**INSTRUÇÃO ESCRITA 1:** Nas linhas que vêm a seguir ao texto, devolve, por favor, sem alterações, da linha que contém "Click the installer" até à última dessas linhas, ambas incluídas.

Não é necessário que saias de casa. Fica
à mesa e escuta. Não escutes, espera apenas.
Não esperes, fica em silêncio e só. O mundo
virá oferecer-se a ti para que o desmascares,
não pode fazer outra coisa, extasiado, ´
contorcer-se-á diante de ti.

Franz Kafka, "Aforismos"


terça-feira, 17 de julho de 2012

Hologramas


Procuro abrir a boca e o som some-se, ficando uma breve brisa entre lábios a acompanhar um qualquer músculo que sinto contrair onde não julgava serem territórios seus. Um pequeno focar por parte dos meus olhos surge, seguindo uma paisagem que se move consoante o ritmo do meu andar e que, só de quando em quando, por exemplo, após uma folha a deslizar pelo ar, volto a ter noção de algo como o atrito da calçada. As minhas mãos sentem necessidade de testar a minha presença. Primeiro, ainda dentro dos bolsos, procuro saber se ainda tenho duas pernas, de seguida, é hábito meu seguir para o cabelo e confirmar se o tamanho e volume se mantêm, não tenha desaparecido qualquer coisa entretanto; tendo a finalizar com um teste ao batimento cardíaco. Pensando bem, isto pode ser coisa para durar uns cinco segundos, talvez nem isso, mas a desconfiança em relação à minha presença permanece.
Ao mesmo tempo, as ruas repetem-se, alternando alguns graffitis bem como algumas fachadas. As ruas aparecem-me já com pouco para dizer, ou, talvez sendo eu a não ouvi-las. O mesmo para quem cruzo e passo, por vezes torcendo braços para me desviar, mas pouco mais. Os edifícios sucedem-se, os transportes vão se encavalitando no trânsito ou surgem espaçados, ficando, em alguns momentos, não mais do que o barulho do motor ou as rodas a lavarem-se numa qualquer poça pouco depois de passarem. Tendo em conta as horas torna-se raro um reflexo nítido numa qualquer montra, sendo que o ruído que se vai criando e recriando não me impede de escutar os passos das minhas sombras, rodopiando estas últimas ao som de candeeiros e faróis de carros, um ou outro clarão.

**AS LINHAS:**

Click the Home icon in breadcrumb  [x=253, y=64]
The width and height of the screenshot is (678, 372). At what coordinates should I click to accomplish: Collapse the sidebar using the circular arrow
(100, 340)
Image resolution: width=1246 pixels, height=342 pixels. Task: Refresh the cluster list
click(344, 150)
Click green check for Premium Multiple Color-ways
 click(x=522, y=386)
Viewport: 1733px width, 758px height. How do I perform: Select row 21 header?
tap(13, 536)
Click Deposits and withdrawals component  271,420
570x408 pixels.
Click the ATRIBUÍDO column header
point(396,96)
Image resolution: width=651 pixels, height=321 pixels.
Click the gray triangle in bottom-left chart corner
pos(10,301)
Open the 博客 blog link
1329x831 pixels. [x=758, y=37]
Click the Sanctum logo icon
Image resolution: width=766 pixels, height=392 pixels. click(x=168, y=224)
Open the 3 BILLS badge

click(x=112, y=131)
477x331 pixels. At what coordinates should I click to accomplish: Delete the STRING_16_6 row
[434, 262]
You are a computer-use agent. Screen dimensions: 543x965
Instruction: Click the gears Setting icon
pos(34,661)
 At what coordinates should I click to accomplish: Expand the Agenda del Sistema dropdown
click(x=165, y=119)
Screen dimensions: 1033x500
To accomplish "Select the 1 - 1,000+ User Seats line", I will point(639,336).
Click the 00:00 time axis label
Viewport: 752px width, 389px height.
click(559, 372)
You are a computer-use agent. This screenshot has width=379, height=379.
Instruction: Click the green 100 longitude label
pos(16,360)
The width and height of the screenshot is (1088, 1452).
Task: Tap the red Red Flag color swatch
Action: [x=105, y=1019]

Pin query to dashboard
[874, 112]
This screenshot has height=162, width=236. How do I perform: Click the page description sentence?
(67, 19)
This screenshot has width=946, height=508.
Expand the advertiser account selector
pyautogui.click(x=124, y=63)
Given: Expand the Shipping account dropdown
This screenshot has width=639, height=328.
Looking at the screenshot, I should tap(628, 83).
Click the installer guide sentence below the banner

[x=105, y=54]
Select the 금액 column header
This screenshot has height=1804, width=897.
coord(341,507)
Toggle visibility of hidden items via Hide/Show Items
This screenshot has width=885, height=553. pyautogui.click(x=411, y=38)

**INSTRUÇÃO ESCRITA 2:** Volta a escrever o trecho do texto fornecido desde "Não esperes, fica" até "diante de ti.", inclusive.

**RESULTADO FINAL 1:**
Click the installer guide sentence below the banner

[x=105, y=54]
Select the 금액 column header
This screenshot has height=1804, width=897.
coord(341,507)
Toggle visibility of hidden items via Hide/Show Items
This screenshot has width=885, height=553. pyautogui.click(x=411, y=38)

**RESULTADO FINAL 2:**
Não esperes, fica em silêncio e só. O mundo
virá oferecer-se a ti para que o desmascares,
não pode fazer outra coisa, extasiado, ´
contorcer-se-á diante de ti.